Dr Jillann Farmer was the UN medical director from 2012 to 2020, where she tackled the Ebola outbreak, Syrian chemical weapons crisis and the COVID-19 pandemic.
She was also the first civilian invited to join the NATO committee of Surgeons General, and worked as Deputy Director General of Queensland Health.
She has now been awarded the University of Queensland Vice-Chancellor’s Alumni Excellence Award.
But Dr Farmer attributes some of that high flying career to her early years in and around Rockhampton.
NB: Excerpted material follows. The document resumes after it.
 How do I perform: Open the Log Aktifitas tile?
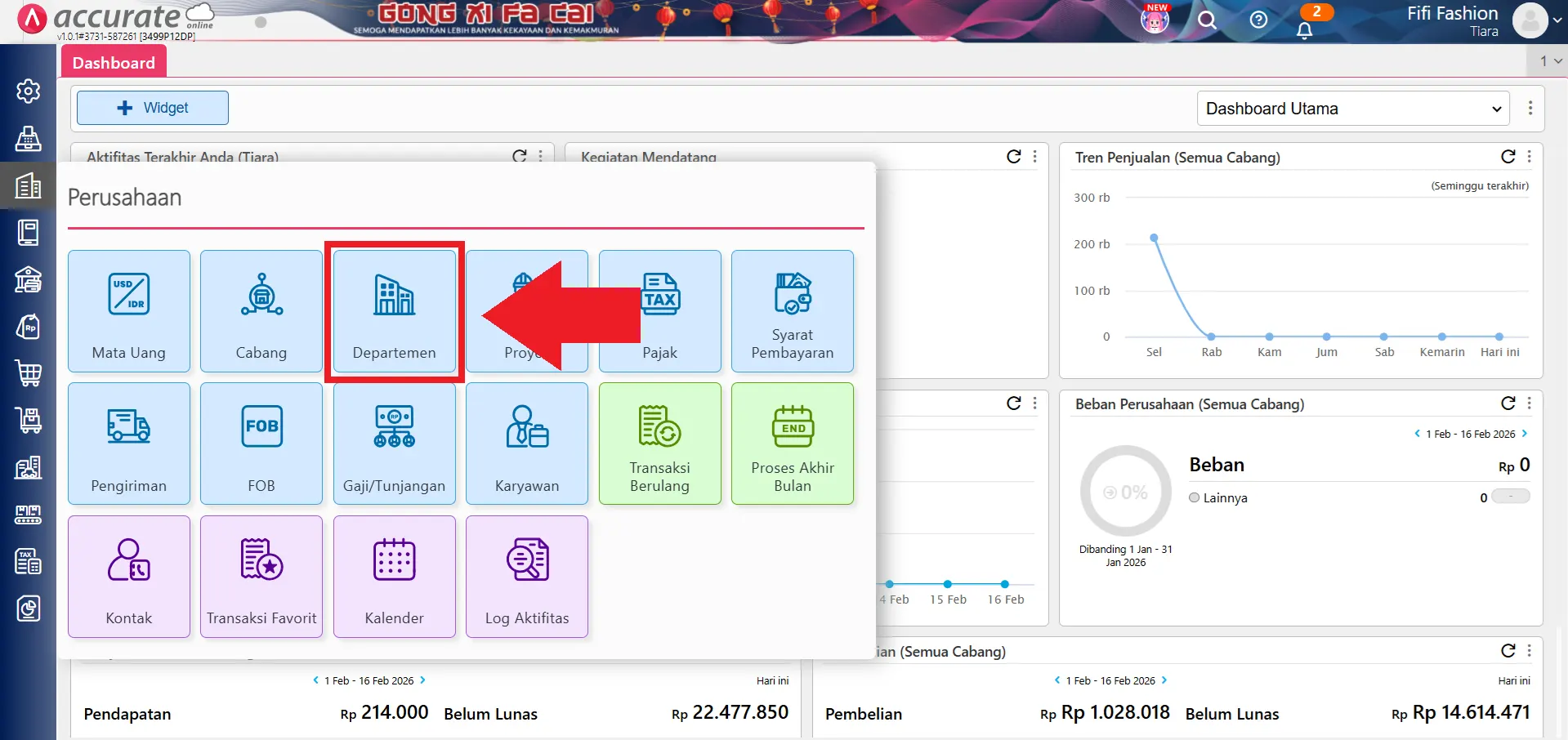[x=527, y=577]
“I started Grade 1 in Yeppoon and then we moved up to Rocky by my third term of Grade 1…I was in the last cohort of Year 12 students to graduate from The Range when it was still operating.”
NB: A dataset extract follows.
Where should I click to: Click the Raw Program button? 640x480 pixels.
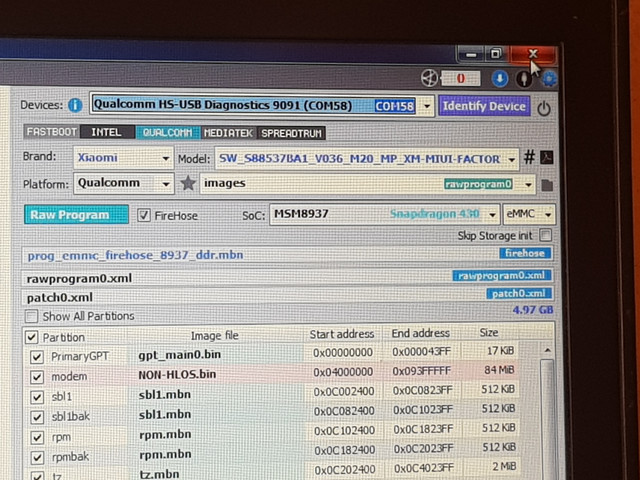[76, 215]
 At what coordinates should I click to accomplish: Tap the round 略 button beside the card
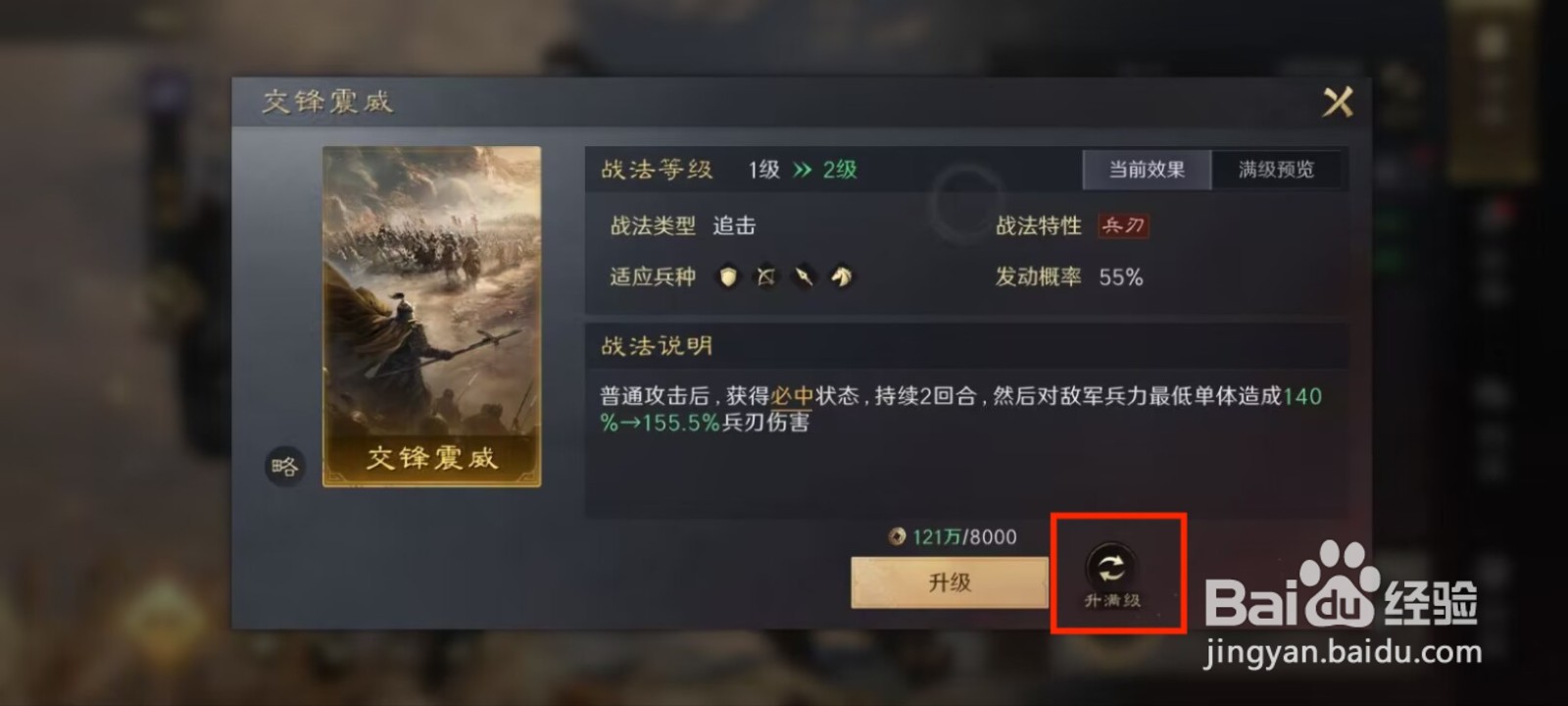tap(285, 467)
“Rocky was a great place to grow up — we grew up wild. Every day, I was cycling 25 kilometres.”
She said that working in isolated settings gave her an understanding of the stress of doctors in developing countries.
“There’s a particular clench you get in your gut for anybody who has done a high stress job when the buck stops with you, and something awful will happen if you don’t rise to the situation…I experienced that pretty early in my career,” Dr Farmer said.
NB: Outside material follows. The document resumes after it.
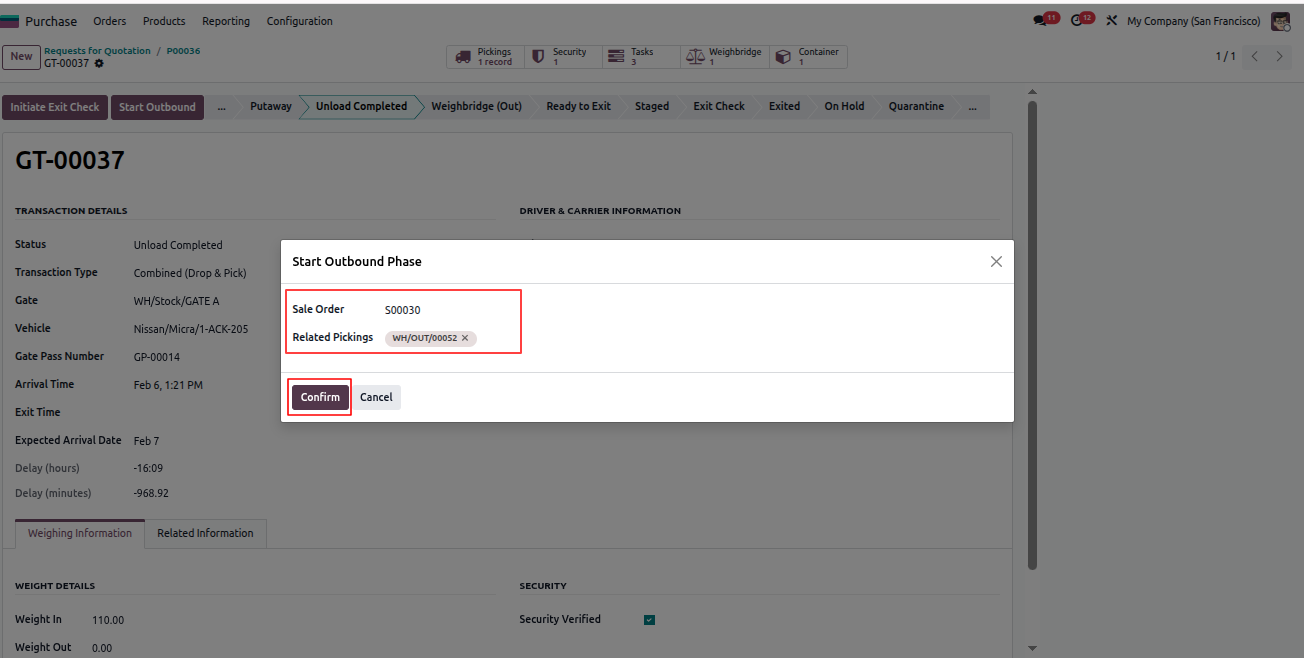Open the Container box icon button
“The experience of growing up regionally and working in some regional and rural locations gave me a really visceral understanding of what it meant to be alone with a critically-ill patient and no clear pathway to get them out.”
Dr Farmer also spoke about the importance of initiatives that allow passionate young medical professionals from regional QLD to pursue higher studies in the city.
“I was the beneficiary of a Queensland Government Rural Scholarship … I almost certainly never would have been able to study medicine without it.”
“Because my family didn’t live in Brisbane, one of the things that I needed was a place to live when I went down to university… I lived at Duchesne College for three years, and to this day Duchesne continues to provide a place for young women from all of the country who need a place to live while they study.
Dr Farmer offered some career advice for any young Central Queenslanders wanting to follow in her footsteps.
“The sky’s the limit. My career has been a combination of dumb luck and taking some risks, and taking some jobs that nobody else wanted.”